The Highs and Lows of Publishing

I hope you’ve all seen the news about our exciting recent acquisitions: a pre-empt and four pre-Bologna deals. We are so happy with how our list is coming along, with so many fantastically talented authors, new and more established. And the response via Twitter yesterday was fabulous!

We’ve even outstripped all the erotica publishing news to be the most read story on Book Trade Info

But it isn’t all highs, and so before you think we are all smug, let me say that it doesn’t always work out that way. Did you know that publishers get rejected, too?

Like all publishers, we’ve done elaborate videos, sent crazy packages, delivered detailed (beautiful prezi) presentations… spent hours pouring over the content of the manuscripts to pick out just the right details to impress and ultimately not landed the deal.

But that’s just the way publishing goes. All the publishers who pitch think they are the best home for the author, and it can’t help but feel a little like being dumped when it ends up not to be you.

Our lovely intern Amy (@amyocelot) said it best when she said publishing is hard.

And so, we’ll wait and watch for announcements about who got those wonderful projects that we wanted and will wish all the best for those ones that got away.

(P.S. I didn’t actually get to offer on it because it was whisked off the table by those clever editors at Simon & Schuster last year, but one of these amazing books that you’ve got to read when it comes out is The Hunt by Andrew Fukuda. It’s awesome.)

We’d love to hear from any other publishing folk about their ones that got away…
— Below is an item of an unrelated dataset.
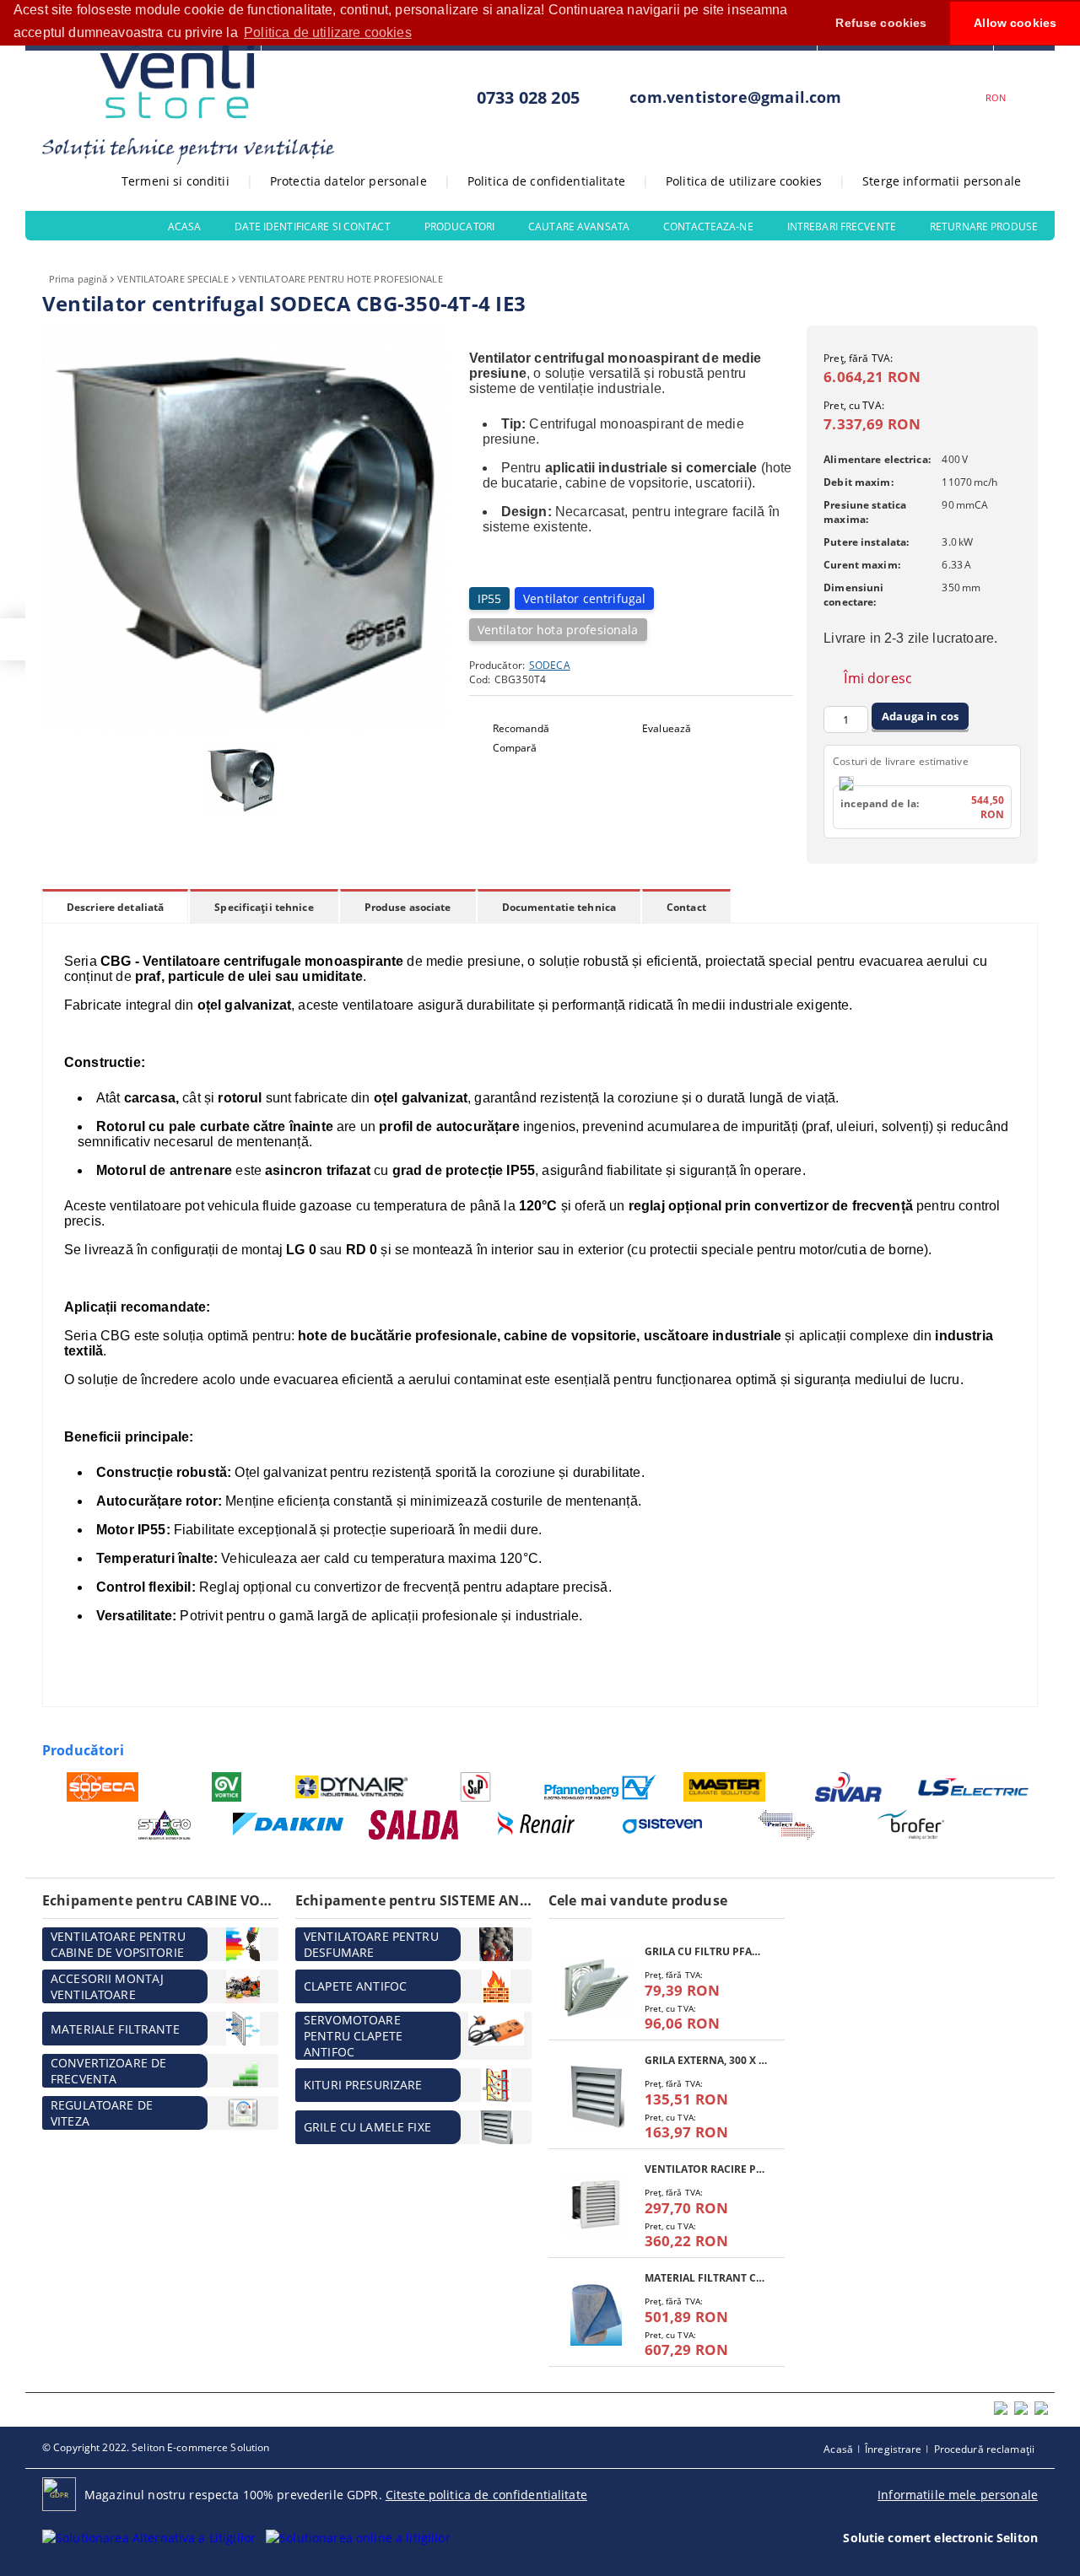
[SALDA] (414, 1825)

14 responses to “The Highs and Lows of Publishing

  1. One that got away from me – The Weight of Water … a remarkable novel in verse by Sarah Crossan, which went to Bloomsbury. I knew it was special straight away, but couldn’t get in there fast enough …

  2. I was part of a pitch for the completely wonderful and amazing My Sister Lives on the Mantlepiece by Annabel Pitcher. I so wanted to market that book, I had my campaign all planned out, and was gutted not to get to. I still grabbed a copy HB though and tell everyone I can how fantastic it is when I get the chance. Like now!

  3. Oh no! As an agent I feel even more miserable now about turning wonderful, wonderful publishers down. It’s the worst part of the job, especially when so much thought and creative brilliance went into their pitch. That is never, ever wasted however. Noted. Appreciated. And never wasted.

    Agents get rejected too. I’ve arranged last minute, emergency childcare; trudged through snow when trains were cancelled with the names of all the novelist’s characters written on a small card (I’ve got a terrible memory for names); and had lovely meetings with lovely authors whose book I adored, felt sure there was a real connection, and then discovered they’d picked someone else.

    You’re right, it is like being dumped.

    • Of course! Agents get turned down, too. I hadn’t thought about that. It is such a business of passion that we are in. And we definitely don’t regret going whole hog for those projects — we absolutely know they are worth the effort.

  4. Two weeks into a new job at Egmont, I fell in love with A Dog Called Homeless. But even my hand-baked, bone-shaped biscuits couldn’t keep it from HarperCollins. I still get a little choked when watching Crufts.

  5. Our jobs are so bittersweet. Sometimes you get to have a great surprise: I was working at publisher #1 when I read “How to rock braces and glasses”, which I loved to pieces. Unfortunatelly when I went to make an offer the agent told me it was already sold. But, surprise surprise! A few months later, I started to work at publisher #2… that was the one that got this amazing book! I was so happy! 🙂
    I used to have a great boss who teached me this: there are so many great books around; we will never be able to publish all of them. All we can do is wish they get good, loving homes, and buy a copy (or two) when it gets published!

    • I read HOW TO ROCK… when I was at Hodder and really liked it! Lucky you for finding it again. And it’s true — there are so many good books out there.

  6. Venetia Gosling

    Agh. This is too painful… I have loved and lost many books. My Sister… of course, Flipped, Love, Aubrey… It often goes in cycles, though, so you’re never down for long. Actually, just looking back through my unrequited offers, I spotted one for Astrosaurs, which obviously didn’t work out then, but we have just acquired the lovely Steve Cole for middle fiction, so there’s a happy ending for you!

  7. Painful indeed! The one above all others that I was devastated about was Joseph Delaney’s Spook’s Apprentice. I just felt that was MY book. I can remember the moment so clearly when I got the call to say it had gone elsewhere – I was gutted. I think it made it even more painful to see what a brilliant job Transworld did with it…

  8. I fell hard for Osbert the Avenger which will be published by Orchard in September. Really original and darkly comic… Can’t wait to see it in print and watch everyone else fall for it too. Just like true love, if you fall for a book and it’s unrequited, if you *really* love that book you just want it to be happy… even if it isn’t with you.

    • This is fascinating! I am still not over the marvellously silly Casper Candlewacks. As part of our pitch we wrote The Idiot’s Guide to Macmillan, featuring our stupidest moments ever – possibly doing too good a job of convincing the author and agent that wé were a load of dunces and thereby sending them straight into the arms of HCB! Doh. The Idiot’s Guide still gets talked about fondly at Christmas parties and is also quite useful for blackmail purposes.

      Also, Turf… Actually, I don’t know if I’m ready to talk about that one yet. I was GUTTED. It deserved to be fought over though, big time – one of the best voices I’d seen in ages. But, you know. Wh’evs. I’m over it. (Um, please can I have a finished copy, Random House?)

  9. I have two. I adored Ways to Live Forever – wept BUCKETS over that book – and was devastated not to get it. More recently, I fell head over heels for R.J. Palacio’s Wonder. I’m just pleased that the folks at Random have done a great job with it. It deserves to fly.